WASHINGTON — The Centers for Medicare and Medicaid Services will review national provider identifier protocols that now require separate numbers for each covered entity. The requirement could mean some physicians who are also part of group practices and other arrangements would have multiple NPI numbers.
At a meeting of the Practicing Physicians Advisory Council, members brought the issue to the attention of CMS's director of program integrity, Kimberly Brandt. “The goal here was to have less numbers, not more. So I appreciate your point, and it's a very good one. And that's something I will definitely look into,” Ms. Brandt said.
PPAC member Barbara McAneny, M.D., an oncologist from Albuquerque, suggested the review as part of a draft recommendation approved by the council. The recommendation suggests CMS clarify which current provider numbers would be replaced by the NPI number and which entities would need their own numbers.
Dr. McAneny also suggested CMS “put pressure” on other groups, including state licensure boards, “to eliminate some of the numbers and not to just add them on and add them on and add them on …”
NPI enrollment began May 2 and continues through May 2007, when all providers will be required to use the system for standard electronic health care transactions. “With national standards and identifiers in place for electronic claims and other transactions, health care providers will be able to submit transactions to any health plan in the United States,” CMS Administrator Mark McClellan, M.D., said in a May letter to health care providers. “Health plans will be able to send standard transactions such as remittance advices and referral authorization to health care providers.”
As a requirement of the Health Insurance Portability and Accountability Act, many health plans—including Medicare, Medicaid, private health insurance issuers, and health care clearinghouses—must use NPIs in standard transactions by May 2007. Small health plans have an additional year to comply. The number is intended to replace current numbers, including the unique physician identification number (UPIN).
Ms. Brandt told the advisory council that CMS is conducting a “massive outreach effort” to inform providers of the change and encourages them to apply for an NPI. Applications can be made electronically or through the mail.
To demonstrate the process of getting an NPI, PPAC Chairman Ronald Castellanos, M.D., got his number at the council's meeting, in a process that took approximately 8 minutes.
“I'm not bleeding,” Dr. Castellanos said when asked how painful the process was.
CMS is encouraging health plans to devise a transition plan for a system that accepts both the UPIN and NPI until the May 2007 compliance deadline. Ms. Bryant said that although a few health plans already have systems developed, most do not—including Medicare, which she said will not have the “capacity to be fully changed over” until 2007.
“We need the next year and a half to finish getting our claims-processing system completely converted over, and then we'll begin the phase-out I would say about 6–8 months ahead” of the May 2007 deadline, she said.
CMS is recommending that members of groups not sign up individually now but wait until fall, when “batch enumeration” systems will be in place to accept group applications.
PPAC member Dr.

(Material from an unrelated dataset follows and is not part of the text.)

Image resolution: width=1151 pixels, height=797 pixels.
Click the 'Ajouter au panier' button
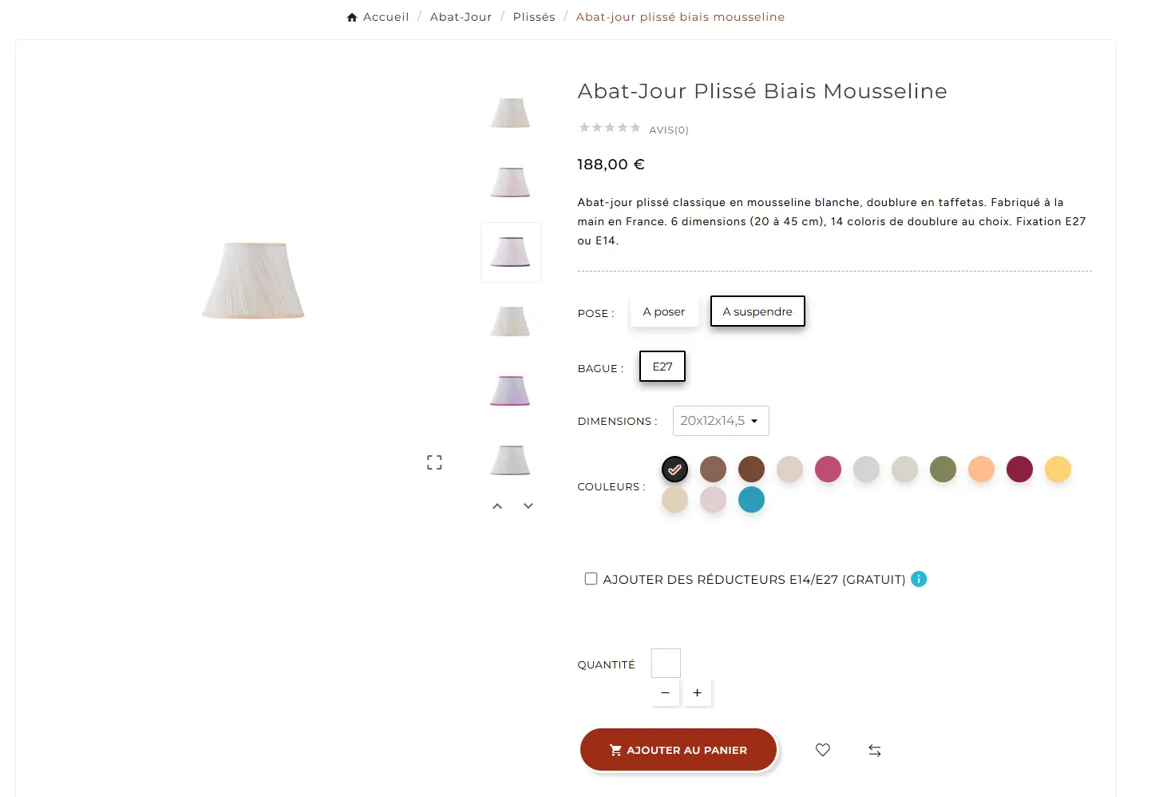(678, 750)
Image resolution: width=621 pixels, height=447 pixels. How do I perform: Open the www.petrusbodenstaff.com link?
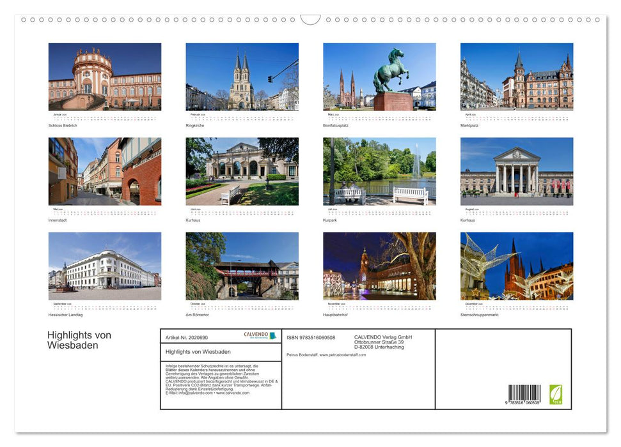click(343, 356)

Geraldine O'Shea applied for her national provider identifier number during a break at a recent council meeting. Vivian E. Lee
NPI Directory Hits Security Roadblock
Security concerns are currently keeping CMS from developing a directory of all NPI numbers for all health providers and covered entities, but one may be developed in the future, Ms. Brandt told PPAC members.
“We may get to a point where we have a directory, but right at the moment, we don't have a [list] like the unique physician identification number directory in the works,” she said.
Instead, the agency is planning to publish in the Federal Register in October a notice on how NPIs can be obtained from other health care providers and covered entities.
PPAC members at the council meeting encouraged Ms. Brandt to look into a directory for referring physicians, even if it's a subscriber service.
“I would strongly advocate that you [develop a directory] even if there's a subscription fee because one of the more problematic things when you bill for a consult is to try to track down Dr. Jones' [UPIN], and it's a significant hurdle and a big burden on the practice,” said surgeon Anthony Senagore, M.D., of the Cleveland Clinic Foundation.
Ms. Brandt noted that an encrypted or password-accessed system would be necessary, given that “people have been able to get access to [the UPIN director] who shouldn't have been able to get access to it.” Council members' recommendation for a subscription fee or encryption is “a good one,” she said.